EXERCISE:
When "Service" occurs in a line of the material, copy that line.
%%
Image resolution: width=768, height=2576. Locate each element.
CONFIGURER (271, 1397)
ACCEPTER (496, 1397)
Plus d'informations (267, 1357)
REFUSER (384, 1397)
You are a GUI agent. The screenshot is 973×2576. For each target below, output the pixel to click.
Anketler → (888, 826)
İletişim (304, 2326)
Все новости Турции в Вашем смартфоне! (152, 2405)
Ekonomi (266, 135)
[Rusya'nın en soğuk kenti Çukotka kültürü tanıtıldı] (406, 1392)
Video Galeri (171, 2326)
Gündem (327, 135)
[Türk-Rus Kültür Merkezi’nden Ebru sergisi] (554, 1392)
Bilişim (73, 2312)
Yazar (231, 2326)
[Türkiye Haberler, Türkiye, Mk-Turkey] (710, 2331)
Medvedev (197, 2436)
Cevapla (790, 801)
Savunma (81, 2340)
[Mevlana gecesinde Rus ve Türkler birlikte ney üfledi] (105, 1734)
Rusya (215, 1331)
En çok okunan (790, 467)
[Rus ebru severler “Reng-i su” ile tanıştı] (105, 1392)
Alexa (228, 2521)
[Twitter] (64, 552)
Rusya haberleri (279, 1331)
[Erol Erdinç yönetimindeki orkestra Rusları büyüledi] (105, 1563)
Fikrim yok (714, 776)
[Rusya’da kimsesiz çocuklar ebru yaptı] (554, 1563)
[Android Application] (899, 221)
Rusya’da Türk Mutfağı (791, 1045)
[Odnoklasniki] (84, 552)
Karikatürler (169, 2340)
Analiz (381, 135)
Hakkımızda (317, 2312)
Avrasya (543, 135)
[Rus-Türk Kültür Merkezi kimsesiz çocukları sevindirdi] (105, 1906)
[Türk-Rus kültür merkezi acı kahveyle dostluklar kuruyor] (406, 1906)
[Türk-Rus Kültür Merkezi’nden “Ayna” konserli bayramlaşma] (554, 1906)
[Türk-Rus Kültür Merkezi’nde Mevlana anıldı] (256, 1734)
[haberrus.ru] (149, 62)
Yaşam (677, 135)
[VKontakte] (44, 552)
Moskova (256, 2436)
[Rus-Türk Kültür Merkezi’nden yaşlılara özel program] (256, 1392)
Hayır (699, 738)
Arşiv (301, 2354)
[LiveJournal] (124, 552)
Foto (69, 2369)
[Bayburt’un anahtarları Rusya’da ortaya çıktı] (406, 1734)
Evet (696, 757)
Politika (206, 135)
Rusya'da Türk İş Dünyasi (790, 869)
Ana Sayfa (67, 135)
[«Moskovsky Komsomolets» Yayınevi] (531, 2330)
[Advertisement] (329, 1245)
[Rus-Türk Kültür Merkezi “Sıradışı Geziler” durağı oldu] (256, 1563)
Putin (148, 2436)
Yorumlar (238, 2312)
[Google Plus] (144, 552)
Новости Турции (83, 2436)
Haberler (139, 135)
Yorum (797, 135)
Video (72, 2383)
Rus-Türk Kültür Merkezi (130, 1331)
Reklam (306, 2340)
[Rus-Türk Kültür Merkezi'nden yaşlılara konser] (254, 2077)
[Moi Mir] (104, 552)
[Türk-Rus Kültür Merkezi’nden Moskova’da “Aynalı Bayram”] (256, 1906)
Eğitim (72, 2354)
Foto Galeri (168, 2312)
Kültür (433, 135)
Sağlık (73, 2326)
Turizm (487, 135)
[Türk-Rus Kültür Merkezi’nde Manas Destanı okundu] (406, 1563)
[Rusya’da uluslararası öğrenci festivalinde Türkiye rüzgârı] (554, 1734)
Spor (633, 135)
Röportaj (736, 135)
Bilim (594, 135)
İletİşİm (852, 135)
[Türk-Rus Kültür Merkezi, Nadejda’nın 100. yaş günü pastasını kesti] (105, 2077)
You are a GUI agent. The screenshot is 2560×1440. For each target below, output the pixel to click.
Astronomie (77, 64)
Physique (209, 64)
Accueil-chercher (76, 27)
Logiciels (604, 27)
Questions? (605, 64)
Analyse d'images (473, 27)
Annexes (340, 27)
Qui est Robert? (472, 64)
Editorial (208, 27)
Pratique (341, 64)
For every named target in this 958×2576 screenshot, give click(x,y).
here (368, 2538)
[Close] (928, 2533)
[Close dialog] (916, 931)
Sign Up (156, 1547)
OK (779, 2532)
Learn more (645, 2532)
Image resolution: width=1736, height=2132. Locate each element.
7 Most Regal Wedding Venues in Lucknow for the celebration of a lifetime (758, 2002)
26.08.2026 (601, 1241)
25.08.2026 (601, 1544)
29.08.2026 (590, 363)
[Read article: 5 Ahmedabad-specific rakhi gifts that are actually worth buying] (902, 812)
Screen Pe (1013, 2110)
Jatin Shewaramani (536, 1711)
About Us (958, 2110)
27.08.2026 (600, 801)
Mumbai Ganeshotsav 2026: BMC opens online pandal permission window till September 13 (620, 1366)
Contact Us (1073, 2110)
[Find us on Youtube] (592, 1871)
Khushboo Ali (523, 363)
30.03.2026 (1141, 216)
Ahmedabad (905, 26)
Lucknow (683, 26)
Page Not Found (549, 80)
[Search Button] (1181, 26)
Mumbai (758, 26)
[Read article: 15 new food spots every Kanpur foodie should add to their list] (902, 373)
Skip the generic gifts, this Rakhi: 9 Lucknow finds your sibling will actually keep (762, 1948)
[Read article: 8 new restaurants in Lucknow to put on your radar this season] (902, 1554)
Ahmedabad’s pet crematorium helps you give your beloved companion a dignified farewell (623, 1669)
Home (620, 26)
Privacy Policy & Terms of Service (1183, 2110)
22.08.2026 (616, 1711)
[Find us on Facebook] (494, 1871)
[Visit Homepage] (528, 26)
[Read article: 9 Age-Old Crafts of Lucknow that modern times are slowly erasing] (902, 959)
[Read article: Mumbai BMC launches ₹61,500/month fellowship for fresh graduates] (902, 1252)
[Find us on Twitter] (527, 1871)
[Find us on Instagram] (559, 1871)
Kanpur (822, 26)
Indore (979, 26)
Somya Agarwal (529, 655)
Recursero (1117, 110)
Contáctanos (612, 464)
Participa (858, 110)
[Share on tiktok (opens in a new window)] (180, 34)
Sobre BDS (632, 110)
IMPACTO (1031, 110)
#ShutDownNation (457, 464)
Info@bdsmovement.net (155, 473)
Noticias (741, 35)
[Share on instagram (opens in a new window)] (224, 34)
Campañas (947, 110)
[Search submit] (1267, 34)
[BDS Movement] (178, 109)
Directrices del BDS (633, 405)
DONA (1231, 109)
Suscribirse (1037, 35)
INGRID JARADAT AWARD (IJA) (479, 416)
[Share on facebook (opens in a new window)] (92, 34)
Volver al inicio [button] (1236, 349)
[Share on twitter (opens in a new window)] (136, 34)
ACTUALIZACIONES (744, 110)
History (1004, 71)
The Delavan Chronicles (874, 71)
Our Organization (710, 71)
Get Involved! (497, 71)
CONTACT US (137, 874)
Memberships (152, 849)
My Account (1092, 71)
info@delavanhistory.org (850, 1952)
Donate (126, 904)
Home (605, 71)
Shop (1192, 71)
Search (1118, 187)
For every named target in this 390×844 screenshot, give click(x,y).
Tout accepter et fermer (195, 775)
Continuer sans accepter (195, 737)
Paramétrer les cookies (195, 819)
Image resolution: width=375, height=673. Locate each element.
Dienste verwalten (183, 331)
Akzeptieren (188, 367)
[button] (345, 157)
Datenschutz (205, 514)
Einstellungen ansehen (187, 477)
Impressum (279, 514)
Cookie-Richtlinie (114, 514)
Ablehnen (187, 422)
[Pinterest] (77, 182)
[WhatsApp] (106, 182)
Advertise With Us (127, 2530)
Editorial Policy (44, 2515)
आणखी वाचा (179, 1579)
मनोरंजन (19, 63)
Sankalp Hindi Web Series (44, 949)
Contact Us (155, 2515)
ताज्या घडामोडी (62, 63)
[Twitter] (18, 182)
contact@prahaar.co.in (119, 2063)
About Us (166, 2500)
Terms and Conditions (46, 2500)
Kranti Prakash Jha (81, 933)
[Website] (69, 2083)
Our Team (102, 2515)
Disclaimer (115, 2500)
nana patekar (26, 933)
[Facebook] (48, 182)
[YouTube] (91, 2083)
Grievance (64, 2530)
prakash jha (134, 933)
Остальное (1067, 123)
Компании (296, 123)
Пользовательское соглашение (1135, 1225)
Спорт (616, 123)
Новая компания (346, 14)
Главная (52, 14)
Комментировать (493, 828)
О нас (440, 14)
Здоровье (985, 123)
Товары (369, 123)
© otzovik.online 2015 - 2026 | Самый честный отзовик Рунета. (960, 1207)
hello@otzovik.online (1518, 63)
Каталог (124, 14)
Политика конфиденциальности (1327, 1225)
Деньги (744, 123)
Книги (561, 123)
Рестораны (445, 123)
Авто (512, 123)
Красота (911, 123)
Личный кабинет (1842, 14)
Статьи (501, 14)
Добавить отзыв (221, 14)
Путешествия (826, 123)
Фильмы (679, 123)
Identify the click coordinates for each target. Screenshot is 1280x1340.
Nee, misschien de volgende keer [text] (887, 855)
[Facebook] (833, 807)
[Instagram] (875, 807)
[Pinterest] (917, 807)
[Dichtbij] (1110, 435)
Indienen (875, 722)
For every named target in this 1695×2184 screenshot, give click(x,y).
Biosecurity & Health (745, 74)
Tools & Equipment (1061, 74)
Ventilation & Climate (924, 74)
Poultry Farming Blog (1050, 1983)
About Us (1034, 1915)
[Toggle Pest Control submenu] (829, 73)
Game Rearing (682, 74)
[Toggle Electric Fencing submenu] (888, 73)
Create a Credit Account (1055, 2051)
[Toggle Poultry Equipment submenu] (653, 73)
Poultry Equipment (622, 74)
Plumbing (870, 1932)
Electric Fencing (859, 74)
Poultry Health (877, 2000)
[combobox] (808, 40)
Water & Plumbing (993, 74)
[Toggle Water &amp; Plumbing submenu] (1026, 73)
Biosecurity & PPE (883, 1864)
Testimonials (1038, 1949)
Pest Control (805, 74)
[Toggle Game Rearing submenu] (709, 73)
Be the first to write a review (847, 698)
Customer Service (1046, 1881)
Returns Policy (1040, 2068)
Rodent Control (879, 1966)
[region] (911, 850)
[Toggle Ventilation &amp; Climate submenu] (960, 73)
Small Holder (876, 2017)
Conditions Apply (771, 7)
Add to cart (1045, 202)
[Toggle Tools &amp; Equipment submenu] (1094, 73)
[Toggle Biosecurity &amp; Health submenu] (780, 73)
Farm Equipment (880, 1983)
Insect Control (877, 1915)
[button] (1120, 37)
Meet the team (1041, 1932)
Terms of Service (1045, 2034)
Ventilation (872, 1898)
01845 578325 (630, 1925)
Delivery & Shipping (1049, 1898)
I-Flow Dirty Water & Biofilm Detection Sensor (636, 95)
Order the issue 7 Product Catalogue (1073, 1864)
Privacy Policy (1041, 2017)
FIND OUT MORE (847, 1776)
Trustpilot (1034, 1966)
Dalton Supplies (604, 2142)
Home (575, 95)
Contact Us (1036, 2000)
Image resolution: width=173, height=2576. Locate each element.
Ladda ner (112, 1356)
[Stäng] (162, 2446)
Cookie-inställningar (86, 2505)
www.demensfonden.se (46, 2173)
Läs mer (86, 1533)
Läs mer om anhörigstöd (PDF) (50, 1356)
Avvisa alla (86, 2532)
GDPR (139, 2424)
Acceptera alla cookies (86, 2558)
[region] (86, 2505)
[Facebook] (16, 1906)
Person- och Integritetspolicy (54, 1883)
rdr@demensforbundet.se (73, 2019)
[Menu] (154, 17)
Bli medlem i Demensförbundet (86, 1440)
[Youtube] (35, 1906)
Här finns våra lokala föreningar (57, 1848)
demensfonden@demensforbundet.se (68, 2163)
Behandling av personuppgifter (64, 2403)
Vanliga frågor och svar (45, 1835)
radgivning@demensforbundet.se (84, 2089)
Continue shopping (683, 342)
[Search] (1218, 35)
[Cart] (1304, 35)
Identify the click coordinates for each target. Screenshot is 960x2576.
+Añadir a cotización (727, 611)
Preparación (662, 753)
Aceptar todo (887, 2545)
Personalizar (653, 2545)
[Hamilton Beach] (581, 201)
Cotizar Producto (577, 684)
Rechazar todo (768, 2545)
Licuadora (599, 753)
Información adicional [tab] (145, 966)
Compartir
%%
RESULT FOR THIS TASK:
Privacy Policy & Terms of Service (1183, 2110)
Customer Service (1046, 1881)
Terms of Service (1045, 2034)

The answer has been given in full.